Señor, qué bien escribía, pensó. Y encima lo que escribía era la verdad.


El autocar de turistas ya había llegado cuando Malcolm metió el coche en el aparcamiento. Los ocupantes habían cometido la tontería de bajarse del vehículo. Al parecer eran sólo mujeres, y de una edad tan avanzada que resultaba deprimente; estaban todas juntas, apretadas unas contra otras y tiritando; parecían ovejas abandonadas en medio de la galerna que soplaba. Cuando Malcolm bajó del coche, una de las mujeres abandonó el grupo y se dirigió hacia él. Tenía una constitución robusta y era mucho más joven que las demás, lo cual hizo que Malcolm albergase esperanzas de que la mujer le ayudase a pasar aquel trago con unas generosas dosis de encanto. Pero entonces se fijó en el cabello corto de la mujer, en aquellos enormes tobillos y en las imponentes pantorrillas… por no hablar de la tablilla sujetapapeles que llevaba en la mano y que golpeaba con la otra al caminar. Una desgraciada guía turística lesbiana y sedienta de sangre, pensó Malcolm. Dios mío, qué combinación tan mortífera.

No obstante le dirigió a la mujer una sonrisa de oreja a oreja.

– Lo siento -se excusó en tono festivo-. Es que he tenido una avería.

– Mire, amigo -le espetó la mujer con un desagradable acento gangoso y hostil-. Cuando el club Romance de Gran Bretaña paga por una visita turística a las doce del mediodía, espera que la puñetera visita empiece precisamente a las doce del mediodía. Así que, ¿se puede saber por qué llega usted tarde?
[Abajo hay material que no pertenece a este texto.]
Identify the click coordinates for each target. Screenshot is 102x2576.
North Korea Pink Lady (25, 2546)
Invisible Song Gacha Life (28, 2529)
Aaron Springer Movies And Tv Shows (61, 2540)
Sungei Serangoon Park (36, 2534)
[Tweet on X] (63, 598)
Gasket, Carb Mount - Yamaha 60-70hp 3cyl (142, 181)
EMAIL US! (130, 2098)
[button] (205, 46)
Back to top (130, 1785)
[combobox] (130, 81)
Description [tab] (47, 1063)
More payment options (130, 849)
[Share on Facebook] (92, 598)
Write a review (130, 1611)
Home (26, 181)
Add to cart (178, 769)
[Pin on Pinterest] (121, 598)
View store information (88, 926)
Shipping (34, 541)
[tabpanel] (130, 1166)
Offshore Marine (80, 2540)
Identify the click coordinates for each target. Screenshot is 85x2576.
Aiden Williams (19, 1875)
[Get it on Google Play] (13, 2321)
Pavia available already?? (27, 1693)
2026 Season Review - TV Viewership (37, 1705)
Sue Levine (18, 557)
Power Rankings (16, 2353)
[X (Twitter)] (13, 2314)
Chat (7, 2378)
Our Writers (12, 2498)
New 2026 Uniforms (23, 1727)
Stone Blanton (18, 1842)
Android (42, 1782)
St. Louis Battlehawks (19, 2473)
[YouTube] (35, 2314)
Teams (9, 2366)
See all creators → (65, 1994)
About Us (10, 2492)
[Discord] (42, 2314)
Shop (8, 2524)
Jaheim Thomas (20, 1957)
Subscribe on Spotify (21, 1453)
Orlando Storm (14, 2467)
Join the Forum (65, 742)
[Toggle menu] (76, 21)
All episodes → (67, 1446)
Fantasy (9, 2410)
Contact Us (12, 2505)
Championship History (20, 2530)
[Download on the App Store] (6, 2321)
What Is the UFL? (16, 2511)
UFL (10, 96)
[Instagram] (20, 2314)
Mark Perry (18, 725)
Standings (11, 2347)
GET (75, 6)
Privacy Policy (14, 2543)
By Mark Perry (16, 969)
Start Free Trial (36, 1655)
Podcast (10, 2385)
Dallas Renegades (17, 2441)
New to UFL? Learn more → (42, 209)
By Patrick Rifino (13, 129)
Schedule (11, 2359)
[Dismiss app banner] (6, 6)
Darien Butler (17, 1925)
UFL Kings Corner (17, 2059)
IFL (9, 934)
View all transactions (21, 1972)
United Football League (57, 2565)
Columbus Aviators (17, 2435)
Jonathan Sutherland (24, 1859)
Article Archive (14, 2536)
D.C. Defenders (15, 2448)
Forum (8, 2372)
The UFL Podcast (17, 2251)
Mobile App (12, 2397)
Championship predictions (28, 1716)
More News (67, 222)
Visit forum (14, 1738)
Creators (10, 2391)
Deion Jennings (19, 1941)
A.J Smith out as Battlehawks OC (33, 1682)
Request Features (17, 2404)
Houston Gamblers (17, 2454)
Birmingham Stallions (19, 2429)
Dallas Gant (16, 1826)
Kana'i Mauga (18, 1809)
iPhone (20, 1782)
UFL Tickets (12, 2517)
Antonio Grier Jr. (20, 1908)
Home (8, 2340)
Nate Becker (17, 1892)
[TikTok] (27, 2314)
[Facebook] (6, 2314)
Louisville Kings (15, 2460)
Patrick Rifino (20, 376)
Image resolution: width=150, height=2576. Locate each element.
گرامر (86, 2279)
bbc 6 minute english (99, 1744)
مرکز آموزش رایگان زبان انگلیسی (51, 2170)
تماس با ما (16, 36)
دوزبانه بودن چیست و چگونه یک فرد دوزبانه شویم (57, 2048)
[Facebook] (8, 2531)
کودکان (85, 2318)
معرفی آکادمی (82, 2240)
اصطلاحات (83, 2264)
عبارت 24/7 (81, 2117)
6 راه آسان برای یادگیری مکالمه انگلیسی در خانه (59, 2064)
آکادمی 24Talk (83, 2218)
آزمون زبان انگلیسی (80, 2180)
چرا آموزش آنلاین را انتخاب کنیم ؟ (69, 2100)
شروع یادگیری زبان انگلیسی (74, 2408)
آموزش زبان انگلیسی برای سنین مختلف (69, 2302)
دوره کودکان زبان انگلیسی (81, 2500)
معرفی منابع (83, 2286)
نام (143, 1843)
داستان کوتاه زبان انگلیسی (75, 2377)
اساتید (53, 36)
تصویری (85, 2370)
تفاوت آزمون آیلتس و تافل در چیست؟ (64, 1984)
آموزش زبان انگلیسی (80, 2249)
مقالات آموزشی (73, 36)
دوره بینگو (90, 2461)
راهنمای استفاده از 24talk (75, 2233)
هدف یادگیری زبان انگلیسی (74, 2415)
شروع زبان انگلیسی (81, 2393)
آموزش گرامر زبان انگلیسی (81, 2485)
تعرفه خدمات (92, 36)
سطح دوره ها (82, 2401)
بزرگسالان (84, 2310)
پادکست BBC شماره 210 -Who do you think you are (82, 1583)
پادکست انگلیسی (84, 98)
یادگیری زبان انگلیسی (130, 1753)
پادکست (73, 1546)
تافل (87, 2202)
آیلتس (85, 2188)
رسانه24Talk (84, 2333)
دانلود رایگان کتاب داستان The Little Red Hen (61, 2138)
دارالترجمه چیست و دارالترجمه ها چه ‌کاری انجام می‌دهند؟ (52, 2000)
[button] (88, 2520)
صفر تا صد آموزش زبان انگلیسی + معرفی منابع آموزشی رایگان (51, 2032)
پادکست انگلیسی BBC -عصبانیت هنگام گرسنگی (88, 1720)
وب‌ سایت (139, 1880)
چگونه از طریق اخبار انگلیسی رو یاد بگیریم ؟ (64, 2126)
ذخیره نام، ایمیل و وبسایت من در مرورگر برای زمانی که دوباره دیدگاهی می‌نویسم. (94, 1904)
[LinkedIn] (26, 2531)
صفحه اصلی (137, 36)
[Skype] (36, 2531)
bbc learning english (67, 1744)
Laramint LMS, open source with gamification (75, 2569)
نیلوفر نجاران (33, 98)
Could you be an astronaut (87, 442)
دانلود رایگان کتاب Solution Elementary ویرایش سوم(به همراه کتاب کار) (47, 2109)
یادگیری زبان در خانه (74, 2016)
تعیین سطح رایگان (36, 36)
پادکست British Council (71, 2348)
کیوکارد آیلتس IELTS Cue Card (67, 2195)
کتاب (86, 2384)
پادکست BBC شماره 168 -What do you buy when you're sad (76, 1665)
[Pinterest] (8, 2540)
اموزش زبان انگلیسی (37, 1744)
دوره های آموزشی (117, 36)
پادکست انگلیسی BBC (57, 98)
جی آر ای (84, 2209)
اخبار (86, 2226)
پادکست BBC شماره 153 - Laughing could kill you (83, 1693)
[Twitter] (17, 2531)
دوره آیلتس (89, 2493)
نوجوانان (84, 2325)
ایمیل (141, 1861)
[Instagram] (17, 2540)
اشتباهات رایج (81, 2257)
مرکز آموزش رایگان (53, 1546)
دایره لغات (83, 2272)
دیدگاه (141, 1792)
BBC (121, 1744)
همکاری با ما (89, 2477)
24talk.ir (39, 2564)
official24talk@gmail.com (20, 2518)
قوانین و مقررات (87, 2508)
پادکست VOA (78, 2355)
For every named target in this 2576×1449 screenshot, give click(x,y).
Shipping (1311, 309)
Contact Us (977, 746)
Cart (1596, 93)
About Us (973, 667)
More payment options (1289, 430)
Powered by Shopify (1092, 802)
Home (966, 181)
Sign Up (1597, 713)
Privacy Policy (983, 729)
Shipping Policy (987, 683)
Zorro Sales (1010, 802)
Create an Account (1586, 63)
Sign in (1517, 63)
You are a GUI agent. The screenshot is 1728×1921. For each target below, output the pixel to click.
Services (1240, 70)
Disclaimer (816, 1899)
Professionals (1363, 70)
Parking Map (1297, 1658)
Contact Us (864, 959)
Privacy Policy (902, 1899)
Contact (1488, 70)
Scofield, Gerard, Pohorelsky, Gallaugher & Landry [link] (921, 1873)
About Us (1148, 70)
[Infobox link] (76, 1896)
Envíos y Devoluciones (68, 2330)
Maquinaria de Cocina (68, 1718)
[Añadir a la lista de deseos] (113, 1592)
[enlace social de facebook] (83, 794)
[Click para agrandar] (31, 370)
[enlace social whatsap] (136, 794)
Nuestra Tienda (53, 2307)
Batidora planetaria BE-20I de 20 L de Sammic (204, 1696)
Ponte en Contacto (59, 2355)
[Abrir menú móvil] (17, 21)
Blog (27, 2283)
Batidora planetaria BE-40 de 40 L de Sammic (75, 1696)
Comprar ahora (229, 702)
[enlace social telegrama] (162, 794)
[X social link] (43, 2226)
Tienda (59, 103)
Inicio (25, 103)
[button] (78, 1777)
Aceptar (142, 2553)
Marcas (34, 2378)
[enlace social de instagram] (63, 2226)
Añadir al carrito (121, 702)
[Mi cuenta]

Aquí hace un frío siberiano. Podríamos habernos quedado muertas de frío. Bueno, empecemos de una vez.

Dio media vuelta sobre los talones e hizo señas a las demás mujeres del grupo para que se acercasen hasta el borde del aparcamiento, donde las continuas pisadas habían acabado por hacer una vereda alrededor de la circunferencia que rodeaba el campo de batalla.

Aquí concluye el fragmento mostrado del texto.